The Bristol Downtown Historic District encompasses the historic late 19th-century commercial heart of Bristol, Vermont. At first a rural agricultural market town, it developed in the second half of the 19th century as a small industrial center, producing finished wood products. Its downtown occupies an area of one block on both sides of Main Street, and features a diversity of architectural styles. It was listed on the National Register of Historic Places in 1983.[1]
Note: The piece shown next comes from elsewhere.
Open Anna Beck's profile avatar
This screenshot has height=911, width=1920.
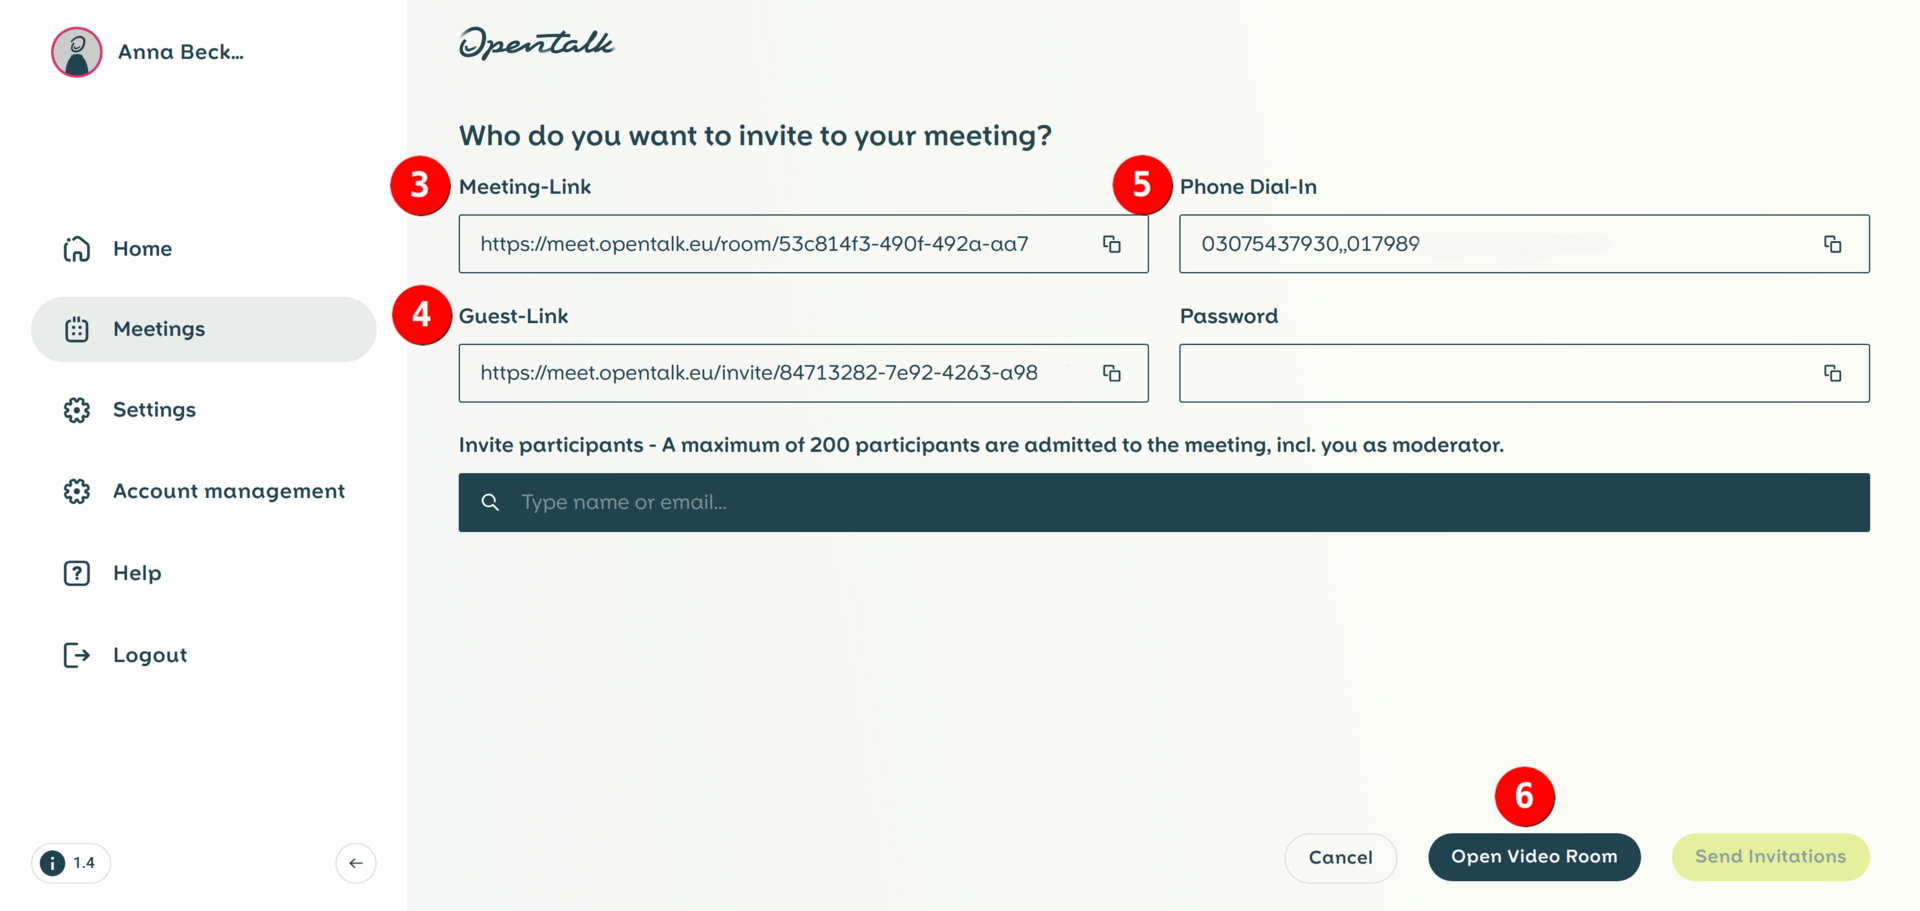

Bristol Downtown Historic District
LocationMain St., Bristol, Vermont
Coordinates44°7′57″N 73°4′40″W
Area8 acres (3.2 ha)
ArchitectDaman, C.W.
Architectural styleItalianate, Mixed (more Than 2 Styles From Different Periods)
NRHP reference No.83003203[1]
Added to NRHPFebruary 3, 1983

Description and history

The town of Bristol, Vermont, is located on the west side of Vermont's Green Mountains. It was settled in the 1780s, and was a basically agricultural community until the American Civil War. Its town center provided services to farmers in outlying areas, including a market for their goods and sawmills and gristmills for processing their lumber and grain. In 1862, a factory was established in the New Haven River just southwest of the town center, in which turned wood products were manufactured. Soon converted to manufacture coffins, the factory complex grew by the early 20th century to become one of the nation's leading suppliers of that product, along with a diversity of other wood products. These businesses declined after the First World War.[2]

Downtown Bristol consists of one long block of Main Street (Vermont Route 116), which runs east-west north of the New Haven River. It runs east from a central four-way junction with North, South, and West Streets (the latter continuing VT 116), and includes Bristol's town hall, located at the southwest corner of the junction. East of this junction, both sides of Main Street are lined with more than a dozen late 19th and early 20th century commercial buildings. They are typically two or three stories in height, and built of brick. The north side of Main Street in this stretch is mainly taken up by the Union Block, a single building with seven storefronts. Behind the south side buildings is the 1924 Kilburn Mill, one of the town's last surviving factories of the historic period.[2]